■ Input data ■
======

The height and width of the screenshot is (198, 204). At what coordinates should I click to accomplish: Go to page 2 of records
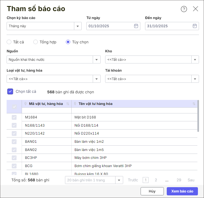coord(156,180)
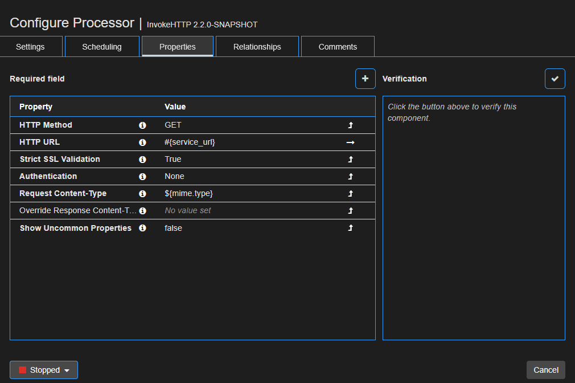The image size is (575, 383).
Task: Click info icon beside Strict SSL Validation
Action: (142, 159)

======

Repeat each entry above exactly. Omit the pictures.

The height and width of the screenshot is (198, 204). At what coordinates should I click to accomplish: Go to page 2 of records
coord(156,180)
The image size is (575, 383).
Task: Click info icon beside Strict SSL Validation
Action: (142, 159)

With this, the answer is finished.